### TASK PROMPT
Please find each line in the entries below that contains the word "right" and copy those lines out. Case counts, so a match must have the same capitalization.

### DATASET
•••••
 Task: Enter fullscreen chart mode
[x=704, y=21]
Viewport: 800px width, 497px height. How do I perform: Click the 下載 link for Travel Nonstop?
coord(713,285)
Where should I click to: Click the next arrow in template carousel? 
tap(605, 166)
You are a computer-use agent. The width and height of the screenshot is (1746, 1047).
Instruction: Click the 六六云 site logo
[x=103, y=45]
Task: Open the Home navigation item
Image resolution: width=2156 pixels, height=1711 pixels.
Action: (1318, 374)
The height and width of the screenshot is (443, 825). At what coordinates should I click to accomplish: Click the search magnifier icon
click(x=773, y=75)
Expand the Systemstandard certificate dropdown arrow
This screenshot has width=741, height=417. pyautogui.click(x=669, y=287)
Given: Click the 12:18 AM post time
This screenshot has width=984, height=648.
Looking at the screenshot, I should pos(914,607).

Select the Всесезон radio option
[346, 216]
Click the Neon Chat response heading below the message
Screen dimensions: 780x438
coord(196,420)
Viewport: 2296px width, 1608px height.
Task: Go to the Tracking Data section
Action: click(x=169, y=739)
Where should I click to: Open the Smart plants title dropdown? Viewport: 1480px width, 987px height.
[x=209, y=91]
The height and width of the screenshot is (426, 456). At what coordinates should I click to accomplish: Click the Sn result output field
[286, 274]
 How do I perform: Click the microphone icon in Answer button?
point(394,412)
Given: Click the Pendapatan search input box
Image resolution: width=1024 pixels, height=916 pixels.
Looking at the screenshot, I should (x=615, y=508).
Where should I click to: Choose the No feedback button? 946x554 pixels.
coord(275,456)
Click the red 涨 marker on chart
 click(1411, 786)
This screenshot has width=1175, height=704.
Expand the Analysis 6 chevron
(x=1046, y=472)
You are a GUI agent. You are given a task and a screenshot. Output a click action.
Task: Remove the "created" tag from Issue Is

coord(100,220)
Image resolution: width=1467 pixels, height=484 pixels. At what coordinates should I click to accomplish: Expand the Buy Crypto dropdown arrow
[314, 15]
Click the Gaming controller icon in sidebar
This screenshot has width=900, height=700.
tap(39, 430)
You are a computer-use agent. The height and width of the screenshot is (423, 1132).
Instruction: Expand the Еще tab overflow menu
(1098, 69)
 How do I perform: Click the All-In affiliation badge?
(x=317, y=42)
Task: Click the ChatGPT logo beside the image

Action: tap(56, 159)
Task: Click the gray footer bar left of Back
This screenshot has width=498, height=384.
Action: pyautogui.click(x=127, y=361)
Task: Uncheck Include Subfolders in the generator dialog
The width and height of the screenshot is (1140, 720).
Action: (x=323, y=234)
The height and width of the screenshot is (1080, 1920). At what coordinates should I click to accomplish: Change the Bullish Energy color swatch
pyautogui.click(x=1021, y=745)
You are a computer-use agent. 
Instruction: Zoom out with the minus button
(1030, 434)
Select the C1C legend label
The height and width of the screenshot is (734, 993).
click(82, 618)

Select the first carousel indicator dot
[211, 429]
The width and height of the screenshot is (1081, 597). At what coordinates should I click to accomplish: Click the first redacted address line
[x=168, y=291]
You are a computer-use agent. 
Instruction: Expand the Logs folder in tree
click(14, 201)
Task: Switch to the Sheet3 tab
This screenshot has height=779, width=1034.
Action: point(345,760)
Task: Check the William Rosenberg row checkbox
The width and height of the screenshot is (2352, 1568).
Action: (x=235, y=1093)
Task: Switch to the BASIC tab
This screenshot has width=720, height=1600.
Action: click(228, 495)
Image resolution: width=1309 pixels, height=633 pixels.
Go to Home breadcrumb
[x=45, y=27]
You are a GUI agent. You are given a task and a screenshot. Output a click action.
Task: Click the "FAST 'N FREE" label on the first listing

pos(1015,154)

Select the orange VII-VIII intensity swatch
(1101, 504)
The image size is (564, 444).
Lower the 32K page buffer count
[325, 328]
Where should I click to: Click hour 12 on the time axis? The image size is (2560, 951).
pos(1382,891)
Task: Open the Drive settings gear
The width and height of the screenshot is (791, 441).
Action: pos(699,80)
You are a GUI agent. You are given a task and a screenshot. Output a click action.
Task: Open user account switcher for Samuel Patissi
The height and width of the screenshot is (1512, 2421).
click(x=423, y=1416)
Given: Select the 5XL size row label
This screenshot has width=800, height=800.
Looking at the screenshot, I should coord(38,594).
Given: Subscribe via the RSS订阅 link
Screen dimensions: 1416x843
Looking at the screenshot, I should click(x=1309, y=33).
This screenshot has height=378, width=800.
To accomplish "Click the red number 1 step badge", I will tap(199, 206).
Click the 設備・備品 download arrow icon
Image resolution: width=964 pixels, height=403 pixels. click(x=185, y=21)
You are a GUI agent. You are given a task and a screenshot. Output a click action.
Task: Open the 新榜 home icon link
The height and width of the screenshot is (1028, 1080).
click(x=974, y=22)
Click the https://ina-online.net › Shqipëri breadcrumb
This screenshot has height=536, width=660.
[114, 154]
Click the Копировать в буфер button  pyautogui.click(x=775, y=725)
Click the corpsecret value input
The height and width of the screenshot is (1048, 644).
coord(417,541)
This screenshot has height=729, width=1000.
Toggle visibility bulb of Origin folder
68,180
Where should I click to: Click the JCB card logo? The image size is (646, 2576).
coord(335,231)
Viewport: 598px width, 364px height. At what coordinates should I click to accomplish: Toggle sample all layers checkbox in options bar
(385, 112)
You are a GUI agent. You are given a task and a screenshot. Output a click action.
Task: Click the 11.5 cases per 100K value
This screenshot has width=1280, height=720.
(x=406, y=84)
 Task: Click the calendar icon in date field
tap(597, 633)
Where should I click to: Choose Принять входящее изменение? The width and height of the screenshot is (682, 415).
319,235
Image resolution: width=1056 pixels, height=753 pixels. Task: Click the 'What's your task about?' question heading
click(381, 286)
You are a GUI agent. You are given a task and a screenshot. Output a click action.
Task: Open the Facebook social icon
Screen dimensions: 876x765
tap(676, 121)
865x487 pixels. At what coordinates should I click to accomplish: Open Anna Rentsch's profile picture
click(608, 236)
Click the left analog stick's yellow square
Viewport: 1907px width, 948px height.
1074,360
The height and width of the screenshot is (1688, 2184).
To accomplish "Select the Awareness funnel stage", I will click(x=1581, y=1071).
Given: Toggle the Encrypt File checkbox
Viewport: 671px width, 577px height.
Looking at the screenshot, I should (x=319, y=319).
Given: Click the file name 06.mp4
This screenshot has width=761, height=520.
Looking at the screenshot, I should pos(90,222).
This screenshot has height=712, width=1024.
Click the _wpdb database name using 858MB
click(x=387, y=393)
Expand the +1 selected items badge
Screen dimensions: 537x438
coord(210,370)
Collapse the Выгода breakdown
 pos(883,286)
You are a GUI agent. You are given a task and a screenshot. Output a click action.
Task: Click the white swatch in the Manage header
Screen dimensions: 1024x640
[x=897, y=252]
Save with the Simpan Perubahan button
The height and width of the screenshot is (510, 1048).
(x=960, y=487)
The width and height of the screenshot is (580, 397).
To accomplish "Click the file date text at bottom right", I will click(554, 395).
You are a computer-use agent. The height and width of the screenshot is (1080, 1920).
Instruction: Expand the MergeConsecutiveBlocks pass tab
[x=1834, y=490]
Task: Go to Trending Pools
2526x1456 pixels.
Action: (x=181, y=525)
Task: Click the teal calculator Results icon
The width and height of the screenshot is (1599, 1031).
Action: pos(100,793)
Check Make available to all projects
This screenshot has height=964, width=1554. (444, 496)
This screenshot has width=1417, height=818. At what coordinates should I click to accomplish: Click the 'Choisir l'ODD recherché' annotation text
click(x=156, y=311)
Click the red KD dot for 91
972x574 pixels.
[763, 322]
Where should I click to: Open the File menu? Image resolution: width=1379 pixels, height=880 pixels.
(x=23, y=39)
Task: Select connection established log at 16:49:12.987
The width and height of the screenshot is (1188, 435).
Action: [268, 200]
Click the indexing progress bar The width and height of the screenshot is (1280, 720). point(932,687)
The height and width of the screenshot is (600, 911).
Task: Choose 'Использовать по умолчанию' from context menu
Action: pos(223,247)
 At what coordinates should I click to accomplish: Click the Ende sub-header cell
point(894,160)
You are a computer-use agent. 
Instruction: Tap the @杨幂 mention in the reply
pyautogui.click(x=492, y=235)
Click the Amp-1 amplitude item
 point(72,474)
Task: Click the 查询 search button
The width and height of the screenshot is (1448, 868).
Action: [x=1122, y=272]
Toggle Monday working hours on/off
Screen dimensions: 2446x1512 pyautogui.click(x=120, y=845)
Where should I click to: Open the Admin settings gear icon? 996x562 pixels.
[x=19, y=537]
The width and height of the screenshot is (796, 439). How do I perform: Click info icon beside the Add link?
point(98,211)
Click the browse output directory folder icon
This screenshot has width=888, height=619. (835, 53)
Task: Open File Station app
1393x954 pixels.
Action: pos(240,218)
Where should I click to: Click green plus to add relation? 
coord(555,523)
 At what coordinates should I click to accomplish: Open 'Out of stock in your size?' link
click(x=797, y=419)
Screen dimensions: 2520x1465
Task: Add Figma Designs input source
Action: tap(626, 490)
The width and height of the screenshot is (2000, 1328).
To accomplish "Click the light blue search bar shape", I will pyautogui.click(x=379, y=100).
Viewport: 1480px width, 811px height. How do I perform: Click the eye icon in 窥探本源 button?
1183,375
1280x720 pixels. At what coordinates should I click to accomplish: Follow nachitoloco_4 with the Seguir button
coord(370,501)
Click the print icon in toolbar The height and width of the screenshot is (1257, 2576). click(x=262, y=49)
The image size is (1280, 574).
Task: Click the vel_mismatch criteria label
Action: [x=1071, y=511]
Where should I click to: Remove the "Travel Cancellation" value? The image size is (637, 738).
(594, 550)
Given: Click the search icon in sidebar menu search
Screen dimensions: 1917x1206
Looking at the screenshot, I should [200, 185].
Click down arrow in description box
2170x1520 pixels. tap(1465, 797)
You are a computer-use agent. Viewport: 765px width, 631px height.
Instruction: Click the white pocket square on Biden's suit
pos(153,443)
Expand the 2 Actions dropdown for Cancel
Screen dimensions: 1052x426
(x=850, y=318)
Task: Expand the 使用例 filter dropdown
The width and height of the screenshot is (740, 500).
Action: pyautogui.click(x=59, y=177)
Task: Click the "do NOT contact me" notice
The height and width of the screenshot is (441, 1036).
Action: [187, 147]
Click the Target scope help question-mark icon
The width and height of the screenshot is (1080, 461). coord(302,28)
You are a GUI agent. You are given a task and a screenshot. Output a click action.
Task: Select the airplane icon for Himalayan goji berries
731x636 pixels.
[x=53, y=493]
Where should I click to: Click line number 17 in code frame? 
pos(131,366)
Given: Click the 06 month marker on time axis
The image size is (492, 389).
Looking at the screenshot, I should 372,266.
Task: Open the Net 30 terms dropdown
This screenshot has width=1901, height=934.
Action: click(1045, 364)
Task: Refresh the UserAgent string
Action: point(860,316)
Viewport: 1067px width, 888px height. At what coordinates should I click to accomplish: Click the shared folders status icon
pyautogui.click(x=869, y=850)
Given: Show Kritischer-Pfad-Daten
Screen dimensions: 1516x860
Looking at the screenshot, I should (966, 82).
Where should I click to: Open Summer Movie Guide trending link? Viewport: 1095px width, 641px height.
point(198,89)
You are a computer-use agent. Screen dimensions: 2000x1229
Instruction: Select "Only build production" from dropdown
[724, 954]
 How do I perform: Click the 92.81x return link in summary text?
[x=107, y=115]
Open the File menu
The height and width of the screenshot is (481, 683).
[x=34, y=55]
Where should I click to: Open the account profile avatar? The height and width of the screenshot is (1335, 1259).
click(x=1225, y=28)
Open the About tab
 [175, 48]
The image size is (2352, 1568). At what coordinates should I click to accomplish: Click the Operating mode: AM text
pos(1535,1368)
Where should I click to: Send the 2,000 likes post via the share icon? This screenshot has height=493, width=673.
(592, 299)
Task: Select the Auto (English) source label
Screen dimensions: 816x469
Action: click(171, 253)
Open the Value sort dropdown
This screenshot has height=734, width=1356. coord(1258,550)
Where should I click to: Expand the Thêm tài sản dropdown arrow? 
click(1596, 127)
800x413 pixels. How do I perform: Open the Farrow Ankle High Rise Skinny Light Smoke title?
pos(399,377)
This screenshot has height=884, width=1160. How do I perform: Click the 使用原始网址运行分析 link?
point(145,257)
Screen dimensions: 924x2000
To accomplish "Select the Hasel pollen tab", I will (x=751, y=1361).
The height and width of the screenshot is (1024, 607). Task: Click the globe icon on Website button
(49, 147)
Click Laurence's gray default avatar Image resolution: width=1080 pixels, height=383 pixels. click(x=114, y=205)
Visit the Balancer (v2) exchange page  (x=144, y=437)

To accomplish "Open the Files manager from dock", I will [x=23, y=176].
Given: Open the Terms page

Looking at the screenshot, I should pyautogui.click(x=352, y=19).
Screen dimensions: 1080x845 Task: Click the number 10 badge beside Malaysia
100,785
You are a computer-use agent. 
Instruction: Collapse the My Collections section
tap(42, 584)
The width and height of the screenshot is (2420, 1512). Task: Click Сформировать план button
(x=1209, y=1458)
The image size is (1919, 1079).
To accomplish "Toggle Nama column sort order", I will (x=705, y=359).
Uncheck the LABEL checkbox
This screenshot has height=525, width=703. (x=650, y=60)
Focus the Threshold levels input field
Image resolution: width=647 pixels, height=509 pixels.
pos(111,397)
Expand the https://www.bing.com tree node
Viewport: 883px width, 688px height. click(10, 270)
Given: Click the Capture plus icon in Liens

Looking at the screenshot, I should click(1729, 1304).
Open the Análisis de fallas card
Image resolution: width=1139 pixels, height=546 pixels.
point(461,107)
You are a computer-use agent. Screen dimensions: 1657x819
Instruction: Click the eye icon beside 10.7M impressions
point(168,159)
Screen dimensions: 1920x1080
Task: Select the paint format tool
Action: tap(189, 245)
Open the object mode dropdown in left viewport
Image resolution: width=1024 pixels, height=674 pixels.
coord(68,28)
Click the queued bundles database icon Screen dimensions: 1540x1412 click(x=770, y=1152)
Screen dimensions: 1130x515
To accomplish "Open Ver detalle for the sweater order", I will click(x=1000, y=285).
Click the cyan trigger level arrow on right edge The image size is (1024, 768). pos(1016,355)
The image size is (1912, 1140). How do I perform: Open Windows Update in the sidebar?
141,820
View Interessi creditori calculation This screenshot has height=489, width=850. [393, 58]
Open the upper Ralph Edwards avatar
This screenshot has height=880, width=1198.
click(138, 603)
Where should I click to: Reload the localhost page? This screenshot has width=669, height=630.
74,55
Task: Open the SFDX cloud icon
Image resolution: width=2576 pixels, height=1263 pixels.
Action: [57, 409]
•••••
### THE RESULT
To accomplish "Click the file date text at bottom right", I will click(554, 395).
Click the cyan trigger level arrow on right edge The image size is (1024, 768). pos(1016,355)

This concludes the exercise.